### CONSIGNE A
Recopiez les entrées depuis leur première ligne jusqu'à la ligne contenant "Expand the flyout", incluse, en remplaçant "Screen dimensions" par "Screen size" sans rien changer d'autre.
═════ EXTRAIT DU TEXTE ═════
À l’époque, vous n’étiez pas au PS ?

Non, pas du tout, ce n’est qu’en 1984 que j’ai adhéré au PS. En 1981, j’étais même signataire du comité de soutien à la candidature de Coluche, par provocation et amertume suite à l’échec de la candidature Rocard. Si nous nous rencontrions ensemble, c’était aussi par un effet de génération. Notre jeunesse nous rapprochait. Nous étions énarques, avocats, et pour la première fois, nous approchions de gens qui allaient peut-être prendre le pouvoir, mais qui avaient déjà le souci de rester en contact avec d’autres davantage engagés dans la société. Je ne suis pas sûr que le partage des tâches soit aussi net dans les esprits des uns et des autres mais… spontanément, c’était cela. 

Mais qu’est-ce qui fait que vous vous liez d’amitié avec François Hollande ?

Il y a une curiosité chez François Hollande qui se situe à la confluence du journaliste et du sociologue. Ce que je trouve alors très intéressant chez lui, c’est qu’il est en rupture avec les modèles politiques parlementaires classiques, et qu’il est très intéressé par ce qui se passe dans la société. Il me semble qu’il est un de ceux, parmi tous les socialistes, qui a le mieux intégré la place de la société, le rôle qu’elle joue et comment elle est autant influencée par les partis politiques que les partis politiques le sont par elle. Cela me semblait une démarche intéressante, et qui, à mes yeux, se rapprochait de celle des rocardiens. Bien qu’il soit mitterrandien… C’est même un pur mitterrandien dans la forme. C’est quelqu’un de pratique, il n’a aucune envie d’être dans l’opposition, et il pense à l’époque, nous sommes en 1979-80, que c’est le tour de Mitterrand. 

Le journaliste Serge Raffy, son biographe, dit qu’à l’époque, les énarques de son acabit, se tournent spontanément vers Rocard… Alors, pourquoi Mitterrand ?
═════ DONNÉES FOURNIES ═════
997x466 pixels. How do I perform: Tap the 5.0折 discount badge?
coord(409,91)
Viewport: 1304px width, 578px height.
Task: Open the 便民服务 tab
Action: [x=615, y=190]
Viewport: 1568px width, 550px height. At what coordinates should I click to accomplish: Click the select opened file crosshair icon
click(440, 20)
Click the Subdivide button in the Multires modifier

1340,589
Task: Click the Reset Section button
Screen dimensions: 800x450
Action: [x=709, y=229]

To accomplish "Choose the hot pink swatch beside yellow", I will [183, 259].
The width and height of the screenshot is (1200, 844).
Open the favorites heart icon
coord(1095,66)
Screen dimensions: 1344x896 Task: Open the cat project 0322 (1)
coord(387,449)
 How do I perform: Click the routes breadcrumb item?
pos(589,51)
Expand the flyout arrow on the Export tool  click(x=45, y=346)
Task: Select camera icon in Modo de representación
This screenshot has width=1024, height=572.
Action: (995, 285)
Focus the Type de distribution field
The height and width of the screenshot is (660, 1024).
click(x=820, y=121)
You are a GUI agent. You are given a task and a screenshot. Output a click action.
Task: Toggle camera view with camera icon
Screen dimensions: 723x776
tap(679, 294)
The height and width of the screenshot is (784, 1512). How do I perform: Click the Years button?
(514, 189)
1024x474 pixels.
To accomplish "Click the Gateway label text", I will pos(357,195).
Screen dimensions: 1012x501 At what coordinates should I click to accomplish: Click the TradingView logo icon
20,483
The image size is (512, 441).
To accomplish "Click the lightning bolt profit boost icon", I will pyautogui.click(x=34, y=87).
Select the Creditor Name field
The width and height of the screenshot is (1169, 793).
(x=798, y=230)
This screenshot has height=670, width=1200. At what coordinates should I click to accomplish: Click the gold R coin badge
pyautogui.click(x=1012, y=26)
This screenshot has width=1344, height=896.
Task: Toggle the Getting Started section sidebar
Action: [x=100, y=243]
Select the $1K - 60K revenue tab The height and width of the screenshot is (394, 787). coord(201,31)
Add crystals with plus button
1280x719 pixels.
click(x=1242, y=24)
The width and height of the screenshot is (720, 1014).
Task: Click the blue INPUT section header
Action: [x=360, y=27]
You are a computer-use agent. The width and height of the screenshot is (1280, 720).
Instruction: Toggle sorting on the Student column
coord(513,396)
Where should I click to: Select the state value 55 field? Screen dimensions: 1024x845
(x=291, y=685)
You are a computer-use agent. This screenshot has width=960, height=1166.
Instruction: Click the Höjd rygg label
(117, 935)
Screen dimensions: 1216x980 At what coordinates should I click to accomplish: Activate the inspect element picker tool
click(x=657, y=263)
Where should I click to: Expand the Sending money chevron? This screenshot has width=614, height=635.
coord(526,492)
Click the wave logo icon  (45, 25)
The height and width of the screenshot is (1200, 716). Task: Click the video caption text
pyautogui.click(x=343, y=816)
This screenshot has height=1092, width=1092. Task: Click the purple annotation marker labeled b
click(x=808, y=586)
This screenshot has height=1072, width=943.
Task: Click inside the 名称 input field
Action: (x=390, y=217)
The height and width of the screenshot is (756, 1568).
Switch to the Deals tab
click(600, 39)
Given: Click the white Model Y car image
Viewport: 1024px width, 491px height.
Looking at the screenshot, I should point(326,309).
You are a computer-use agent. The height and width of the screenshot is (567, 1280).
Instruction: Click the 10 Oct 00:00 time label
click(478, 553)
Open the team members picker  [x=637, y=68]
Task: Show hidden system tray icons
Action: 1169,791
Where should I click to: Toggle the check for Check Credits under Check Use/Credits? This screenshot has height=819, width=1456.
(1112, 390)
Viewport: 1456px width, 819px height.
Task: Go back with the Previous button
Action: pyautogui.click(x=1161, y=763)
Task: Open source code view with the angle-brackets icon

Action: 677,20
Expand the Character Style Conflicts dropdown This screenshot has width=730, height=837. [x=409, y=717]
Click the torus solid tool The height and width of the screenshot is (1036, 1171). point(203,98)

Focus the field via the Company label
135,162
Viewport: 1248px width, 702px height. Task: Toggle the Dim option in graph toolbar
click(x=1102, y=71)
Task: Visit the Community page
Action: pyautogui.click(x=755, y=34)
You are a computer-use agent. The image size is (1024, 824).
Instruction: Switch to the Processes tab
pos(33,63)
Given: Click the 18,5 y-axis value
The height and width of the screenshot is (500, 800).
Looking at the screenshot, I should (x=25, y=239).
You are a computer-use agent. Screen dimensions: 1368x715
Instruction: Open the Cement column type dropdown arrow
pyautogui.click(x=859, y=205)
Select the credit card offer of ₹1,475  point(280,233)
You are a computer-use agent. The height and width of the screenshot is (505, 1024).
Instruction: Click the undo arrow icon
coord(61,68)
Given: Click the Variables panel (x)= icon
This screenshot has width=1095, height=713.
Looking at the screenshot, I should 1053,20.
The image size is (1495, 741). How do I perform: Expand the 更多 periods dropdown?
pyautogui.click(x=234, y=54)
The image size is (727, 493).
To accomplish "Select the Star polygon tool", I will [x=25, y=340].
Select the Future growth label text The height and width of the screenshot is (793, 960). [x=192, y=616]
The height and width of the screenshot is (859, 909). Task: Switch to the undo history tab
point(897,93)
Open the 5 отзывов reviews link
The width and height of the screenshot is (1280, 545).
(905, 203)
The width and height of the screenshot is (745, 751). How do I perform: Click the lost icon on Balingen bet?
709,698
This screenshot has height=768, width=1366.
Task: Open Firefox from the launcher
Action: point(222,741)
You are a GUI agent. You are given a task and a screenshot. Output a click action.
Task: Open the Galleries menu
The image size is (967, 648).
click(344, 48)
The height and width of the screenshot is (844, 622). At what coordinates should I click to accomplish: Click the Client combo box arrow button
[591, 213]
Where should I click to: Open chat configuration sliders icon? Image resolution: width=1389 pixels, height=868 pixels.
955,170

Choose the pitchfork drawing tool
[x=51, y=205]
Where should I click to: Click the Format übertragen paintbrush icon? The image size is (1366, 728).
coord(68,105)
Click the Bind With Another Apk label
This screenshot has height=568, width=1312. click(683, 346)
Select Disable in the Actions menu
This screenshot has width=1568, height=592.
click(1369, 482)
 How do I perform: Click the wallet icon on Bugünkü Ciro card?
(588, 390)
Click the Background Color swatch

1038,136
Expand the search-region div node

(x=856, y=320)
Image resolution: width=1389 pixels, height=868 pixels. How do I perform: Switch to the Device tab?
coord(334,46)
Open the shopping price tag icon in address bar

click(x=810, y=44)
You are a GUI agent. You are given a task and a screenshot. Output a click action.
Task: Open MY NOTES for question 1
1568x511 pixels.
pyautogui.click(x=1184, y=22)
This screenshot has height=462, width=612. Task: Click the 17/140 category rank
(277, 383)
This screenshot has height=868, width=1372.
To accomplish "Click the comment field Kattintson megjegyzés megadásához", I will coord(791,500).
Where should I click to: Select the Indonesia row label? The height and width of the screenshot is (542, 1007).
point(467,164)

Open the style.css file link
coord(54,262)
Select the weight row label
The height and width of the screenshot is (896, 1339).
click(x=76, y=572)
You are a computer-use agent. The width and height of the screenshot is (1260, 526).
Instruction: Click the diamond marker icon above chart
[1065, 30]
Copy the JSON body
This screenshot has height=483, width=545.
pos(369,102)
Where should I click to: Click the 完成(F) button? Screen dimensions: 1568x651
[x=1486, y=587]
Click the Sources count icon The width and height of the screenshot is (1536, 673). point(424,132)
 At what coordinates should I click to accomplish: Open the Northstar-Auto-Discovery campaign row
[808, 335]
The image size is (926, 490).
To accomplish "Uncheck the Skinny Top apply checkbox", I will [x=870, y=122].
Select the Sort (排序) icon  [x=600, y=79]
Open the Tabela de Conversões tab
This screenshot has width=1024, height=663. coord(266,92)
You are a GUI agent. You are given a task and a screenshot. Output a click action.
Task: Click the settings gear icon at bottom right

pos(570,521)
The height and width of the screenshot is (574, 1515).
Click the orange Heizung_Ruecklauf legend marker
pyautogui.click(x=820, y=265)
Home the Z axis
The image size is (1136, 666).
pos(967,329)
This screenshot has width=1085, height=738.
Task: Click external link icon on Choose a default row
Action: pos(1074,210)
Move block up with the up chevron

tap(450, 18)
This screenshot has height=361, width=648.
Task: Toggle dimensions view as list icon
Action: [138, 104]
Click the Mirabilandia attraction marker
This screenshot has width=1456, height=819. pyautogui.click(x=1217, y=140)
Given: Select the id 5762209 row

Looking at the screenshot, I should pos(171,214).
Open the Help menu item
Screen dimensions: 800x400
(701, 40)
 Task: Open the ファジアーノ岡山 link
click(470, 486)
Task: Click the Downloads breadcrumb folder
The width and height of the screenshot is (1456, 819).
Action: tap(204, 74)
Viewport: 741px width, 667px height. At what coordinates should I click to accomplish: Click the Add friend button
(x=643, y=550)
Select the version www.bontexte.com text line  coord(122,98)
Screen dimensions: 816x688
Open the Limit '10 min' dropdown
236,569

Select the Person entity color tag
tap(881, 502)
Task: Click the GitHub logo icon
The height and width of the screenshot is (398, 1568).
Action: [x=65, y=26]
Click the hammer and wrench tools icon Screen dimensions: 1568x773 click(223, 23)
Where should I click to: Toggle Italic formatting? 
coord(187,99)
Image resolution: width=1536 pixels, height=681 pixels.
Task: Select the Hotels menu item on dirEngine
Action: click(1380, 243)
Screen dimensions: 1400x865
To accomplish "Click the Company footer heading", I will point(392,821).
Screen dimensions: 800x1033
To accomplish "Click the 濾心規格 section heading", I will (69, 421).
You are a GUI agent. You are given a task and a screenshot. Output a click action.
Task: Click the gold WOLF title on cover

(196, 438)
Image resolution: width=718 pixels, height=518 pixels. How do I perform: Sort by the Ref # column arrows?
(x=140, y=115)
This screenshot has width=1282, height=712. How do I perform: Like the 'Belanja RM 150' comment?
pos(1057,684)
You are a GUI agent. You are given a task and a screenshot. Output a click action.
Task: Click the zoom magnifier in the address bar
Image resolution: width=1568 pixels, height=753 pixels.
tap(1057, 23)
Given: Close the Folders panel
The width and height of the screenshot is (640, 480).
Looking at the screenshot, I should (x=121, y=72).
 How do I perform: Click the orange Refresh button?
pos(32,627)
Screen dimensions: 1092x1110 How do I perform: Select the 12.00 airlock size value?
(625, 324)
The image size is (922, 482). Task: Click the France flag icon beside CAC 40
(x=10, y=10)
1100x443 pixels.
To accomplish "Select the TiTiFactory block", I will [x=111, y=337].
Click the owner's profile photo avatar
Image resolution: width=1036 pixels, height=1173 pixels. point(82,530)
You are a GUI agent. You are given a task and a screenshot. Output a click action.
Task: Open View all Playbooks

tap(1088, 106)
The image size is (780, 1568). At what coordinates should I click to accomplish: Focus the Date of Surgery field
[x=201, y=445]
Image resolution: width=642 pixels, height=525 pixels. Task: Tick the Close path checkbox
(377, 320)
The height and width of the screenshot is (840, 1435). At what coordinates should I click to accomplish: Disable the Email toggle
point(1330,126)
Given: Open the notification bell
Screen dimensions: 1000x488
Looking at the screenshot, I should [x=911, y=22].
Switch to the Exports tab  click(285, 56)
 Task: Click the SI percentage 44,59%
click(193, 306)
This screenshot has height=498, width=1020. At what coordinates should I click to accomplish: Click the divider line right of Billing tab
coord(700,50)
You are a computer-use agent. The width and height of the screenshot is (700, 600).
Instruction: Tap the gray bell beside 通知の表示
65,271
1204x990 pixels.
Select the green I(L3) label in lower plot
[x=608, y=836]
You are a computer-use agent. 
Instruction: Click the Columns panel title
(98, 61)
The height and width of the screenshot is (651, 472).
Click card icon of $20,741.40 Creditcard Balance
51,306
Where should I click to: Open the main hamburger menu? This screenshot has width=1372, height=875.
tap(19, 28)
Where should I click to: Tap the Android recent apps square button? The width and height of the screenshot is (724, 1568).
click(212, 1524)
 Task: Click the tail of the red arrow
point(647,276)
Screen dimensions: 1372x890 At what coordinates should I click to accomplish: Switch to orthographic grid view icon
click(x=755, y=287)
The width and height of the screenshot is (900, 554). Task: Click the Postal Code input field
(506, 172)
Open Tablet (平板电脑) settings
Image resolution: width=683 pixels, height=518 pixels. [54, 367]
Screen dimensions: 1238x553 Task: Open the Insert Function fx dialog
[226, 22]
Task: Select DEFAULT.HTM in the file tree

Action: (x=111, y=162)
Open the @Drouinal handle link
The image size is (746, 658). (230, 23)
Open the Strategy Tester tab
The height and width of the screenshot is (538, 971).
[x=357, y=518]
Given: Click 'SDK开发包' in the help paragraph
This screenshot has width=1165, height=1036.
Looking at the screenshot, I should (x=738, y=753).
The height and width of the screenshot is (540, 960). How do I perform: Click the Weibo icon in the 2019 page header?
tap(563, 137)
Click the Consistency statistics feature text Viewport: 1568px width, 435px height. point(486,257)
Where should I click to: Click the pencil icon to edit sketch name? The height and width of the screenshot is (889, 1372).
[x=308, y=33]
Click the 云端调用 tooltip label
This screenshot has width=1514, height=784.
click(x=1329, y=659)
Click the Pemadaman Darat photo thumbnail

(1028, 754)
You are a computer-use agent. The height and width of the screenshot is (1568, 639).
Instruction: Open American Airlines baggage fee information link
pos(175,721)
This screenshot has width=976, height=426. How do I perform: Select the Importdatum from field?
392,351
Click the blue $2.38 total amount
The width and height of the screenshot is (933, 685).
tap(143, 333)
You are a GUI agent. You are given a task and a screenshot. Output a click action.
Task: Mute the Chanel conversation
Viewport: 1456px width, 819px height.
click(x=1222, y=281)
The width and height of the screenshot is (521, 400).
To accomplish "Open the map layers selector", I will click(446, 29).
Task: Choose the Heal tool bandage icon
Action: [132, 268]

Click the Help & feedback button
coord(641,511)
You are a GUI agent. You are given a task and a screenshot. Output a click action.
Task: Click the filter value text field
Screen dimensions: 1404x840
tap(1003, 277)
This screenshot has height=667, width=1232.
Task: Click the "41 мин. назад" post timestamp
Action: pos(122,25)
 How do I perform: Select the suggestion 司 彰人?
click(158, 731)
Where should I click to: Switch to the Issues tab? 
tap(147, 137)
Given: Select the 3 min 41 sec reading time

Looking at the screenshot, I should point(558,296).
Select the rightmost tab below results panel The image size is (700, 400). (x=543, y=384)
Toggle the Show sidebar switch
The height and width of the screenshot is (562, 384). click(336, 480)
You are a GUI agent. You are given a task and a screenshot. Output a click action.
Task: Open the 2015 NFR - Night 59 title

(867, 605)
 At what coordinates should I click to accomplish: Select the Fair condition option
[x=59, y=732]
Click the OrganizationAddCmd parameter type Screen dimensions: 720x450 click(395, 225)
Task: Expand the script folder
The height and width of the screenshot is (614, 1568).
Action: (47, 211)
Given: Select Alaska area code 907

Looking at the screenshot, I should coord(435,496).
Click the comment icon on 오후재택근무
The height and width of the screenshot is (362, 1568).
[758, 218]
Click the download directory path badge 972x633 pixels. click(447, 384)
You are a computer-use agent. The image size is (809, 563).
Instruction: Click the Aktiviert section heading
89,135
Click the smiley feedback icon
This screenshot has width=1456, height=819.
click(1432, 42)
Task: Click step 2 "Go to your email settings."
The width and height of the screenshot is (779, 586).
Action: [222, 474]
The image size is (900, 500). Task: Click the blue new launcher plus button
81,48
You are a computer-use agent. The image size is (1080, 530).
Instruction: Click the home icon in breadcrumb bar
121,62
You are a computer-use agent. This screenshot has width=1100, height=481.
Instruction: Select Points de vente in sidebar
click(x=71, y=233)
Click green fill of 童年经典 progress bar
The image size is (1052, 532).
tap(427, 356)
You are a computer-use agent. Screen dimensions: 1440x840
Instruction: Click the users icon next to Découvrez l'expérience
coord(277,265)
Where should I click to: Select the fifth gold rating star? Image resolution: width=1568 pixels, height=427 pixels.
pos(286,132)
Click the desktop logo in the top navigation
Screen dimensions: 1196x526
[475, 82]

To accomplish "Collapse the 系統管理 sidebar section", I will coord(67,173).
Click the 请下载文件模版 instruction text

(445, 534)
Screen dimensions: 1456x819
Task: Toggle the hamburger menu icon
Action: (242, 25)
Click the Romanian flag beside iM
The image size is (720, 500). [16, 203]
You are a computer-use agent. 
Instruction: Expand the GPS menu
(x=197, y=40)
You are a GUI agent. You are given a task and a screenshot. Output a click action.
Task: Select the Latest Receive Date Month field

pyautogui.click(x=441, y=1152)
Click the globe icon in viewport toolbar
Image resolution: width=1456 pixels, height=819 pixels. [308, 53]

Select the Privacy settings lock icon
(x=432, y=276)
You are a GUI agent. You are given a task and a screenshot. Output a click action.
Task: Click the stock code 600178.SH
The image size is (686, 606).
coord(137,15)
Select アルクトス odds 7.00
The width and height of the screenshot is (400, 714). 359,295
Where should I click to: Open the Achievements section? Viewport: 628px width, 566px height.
═════
### CONSIGNE B
D'après l'entretien, en quelle année l'interviewé a-t-il adhéré au PS ?

### CORRIGÉ A
997x466 pixels. How do I perform: Tap the 5.0折 discount badge?
coord(409,91)
Viewport: 1304px width, 578px height.
Task: Open the 便民服务 tab
Action: [x=615, y=190]
Viewport: 1568px width, 550px height. At what coordinates should I click to accomplish: Click the select opened file crosshair icon
click(440, 20)
Click the Subdivide button in the Multires modifier

1340,589
Task: Click the Reset Section button
Screen size: 800x450
Action: [x=709, y=229]

To accomplish "Choose the hot pink swatch beside yellow", I will [183, 259].
The width and height of the screenshot is (1200, 844).
Open the favorites heart icon
coord(1095,66)
Screen size: 1344x896 Task: Open the cat project 0322 (1)
coord(387,449)
 How do I perform: Click the routes breadcrumb item?
pos(589,51)
Expand the flyout arrow on the Export tool  click(x=45, y=346)

### CORRIGÉ B
En 1984.